Under a new deal put forth by European Union officials, bonuses will be capped at each employee's current salary. Anything higher would have to be approved by shareholders.
Not surprisingly, the UK (the largest financial services center in the EU) is up in arms over this new policy and hopes to implement their own banking reform, The Vickers Plan, which will not have bonus caps.
The Vickers plan, based on the Independent Commission on Banking report led by Sir John Vickers, is designed to keep saver and business deposits from being compromised by the more speculative activities typically undertaken by investment banking operations.
London argues the EU's bonus rules would drive away talent and restrict growth in the financial sector.
In order to stay competitive as an international banking institution, a bank must offer competitive salary packages in order to attract the very best. This system may be completely flawed, but until all or most international banks agree to also cap bonuses, they are unfortunately is here to stay.

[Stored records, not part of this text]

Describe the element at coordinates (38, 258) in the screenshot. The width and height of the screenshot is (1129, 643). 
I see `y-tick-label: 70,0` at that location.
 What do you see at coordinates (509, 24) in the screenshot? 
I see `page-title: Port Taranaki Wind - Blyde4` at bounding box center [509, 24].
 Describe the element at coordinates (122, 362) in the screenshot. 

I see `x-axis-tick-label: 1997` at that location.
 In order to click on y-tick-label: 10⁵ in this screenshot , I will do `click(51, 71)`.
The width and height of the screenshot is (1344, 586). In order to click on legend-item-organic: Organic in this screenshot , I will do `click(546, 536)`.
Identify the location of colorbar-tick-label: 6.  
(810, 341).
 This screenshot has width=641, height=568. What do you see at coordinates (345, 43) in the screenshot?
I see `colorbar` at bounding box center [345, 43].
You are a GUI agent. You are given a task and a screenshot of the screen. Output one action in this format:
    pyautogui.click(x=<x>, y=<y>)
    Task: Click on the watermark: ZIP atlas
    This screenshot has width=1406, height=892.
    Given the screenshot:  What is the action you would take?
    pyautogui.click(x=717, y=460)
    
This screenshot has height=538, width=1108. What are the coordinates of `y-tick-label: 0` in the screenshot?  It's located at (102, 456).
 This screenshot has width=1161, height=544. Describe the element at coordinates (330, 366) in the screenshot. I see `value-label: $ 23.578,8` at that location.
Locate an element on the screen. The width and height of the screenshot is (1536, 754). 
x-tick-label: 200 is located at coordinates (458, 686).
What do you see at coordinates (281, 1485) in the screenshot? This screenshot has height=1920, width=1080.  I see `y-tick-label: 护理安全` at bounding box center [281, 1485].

These new EU financial regulations will likely find a majority of support, especially from those nations with double-digit unemployment, but it will fail to help because it is a policy of revenge, rather than pragmatic action that will help prevent another financial crisis.
The EU needs the United Kingdom to remain within the Union in order for it to maintain its legitimacy. In the UK, though, there has already been a recent upswing in Euroskepticism. This will only force David Cameron to take a harder line against the EU, which is also an awful idea.